Chapter Text
"Very soon I'll be
at your side over there.
Don't doubt
that I'm yours until the end
if I go."
Reality
Predicting when exactly he’d be arriving in another dimension couldn’t be done with precision or consistency. Sometimes, he would get there at the wrong hour, while Ben was asleep in the dead of night. Somehow, he always knew when he was there despite his visits never being planned. On instinct, he would snatch Rex at the hips and drag him down into his bed, draping his body over his. If Rex wasn’t tired, sleep would quickly find him anyway. The warmth of the man's body blanketed him in a calmness that soothed the nerves caused by interdimensional travel, but oh, how he detested arriving during the night.
Their fleeting, precious time together was wasted on sleep.
“How do you always know…” Rex yawned, struggling to finish his sentence. Ben's face pressed into his chest.
“Your eyes,” Ben complained. “They glow blue in the dark. I can’t sleep when you’re lighting up the room.”
Other times, he would get there when Ben was still away on patrol, attending an important meeting, or some other function. Rex couldn’t claim to know his schedule very well, perhaps another strike against him, adding to his long streak of being an inattentive boyfriend. Whatever. Ben probably had enough people who obsessively stalked his schedule without needing to add him to that list.
He set Caesar’s portal gun down on the nightstand by the bed, rooted in place by the sight of the disgusting master bedroom. Never before had he been given the opportunity to process just how bad it was. Now, left to his own devices where the portal had spit him out, he was able to see the room for what it really was. Squinting, he leaned in to examine a patch of mold on a pizza box and scrunched his nose.
Yeah, no. That never would have been permitted back at Providence.
A militaristic upbringing had instilled a modicum of tidiness in Rex. He had inherited from his mentor the discipline to organize his personal belongings, and because of his germophobic boss, his understanding of what constituted “clean” differed from the average civilian. But Ben’s room was awful, even by civilian standards. The floor was littered with dirty laundry and food packages. He read the foreign logos, genuinely half-interested in what they said. In Ben’s universe, brands were strange, always nearly similar to things he could remember from home, but never quite the same. One candy wrapper immediately caught his eye because it was designed like a Milky Way chocolate bar, but it read Andromeda instead. On the walls and ceiling were various posters from franchises he had only heard of through Ben, but there were hardly any personal photographs on display.

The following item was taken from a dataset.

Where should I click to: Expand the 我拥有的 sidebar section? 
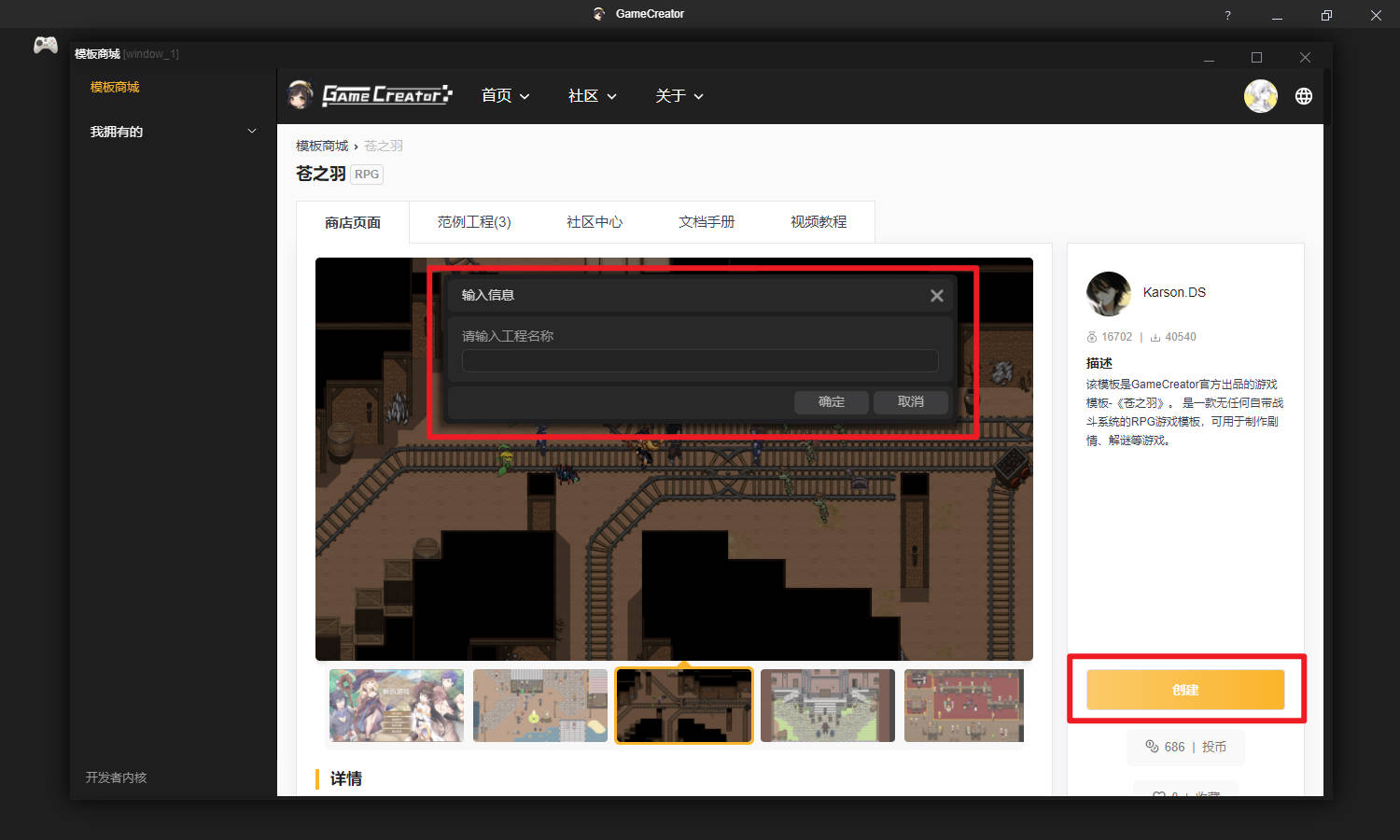point(172,132)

Lightly, he kicked away a pair of shorts and made his way over to the shelves pushed up against the wall. Finally, he was able to spot some pictures. Rex’s attention was primarily called by his charming green eyes and the high arches of his brows. Lifting a hand, he traced the frame of the first photo on the shelf: Ben as a teenager in a group photo with some members of the Plumbers. The second photograph hung on the wall above the shelf: a group photo of Ben, his cousin, and her boyfriend. It seemed pretty recent or more current than the other picture. The last photograph shared space with Ben's old collectibles at the bottom of the shelf, as if hidden away out of embarrassment.
A baby picture. Rex picked it up with a frown, inspecting it more closely.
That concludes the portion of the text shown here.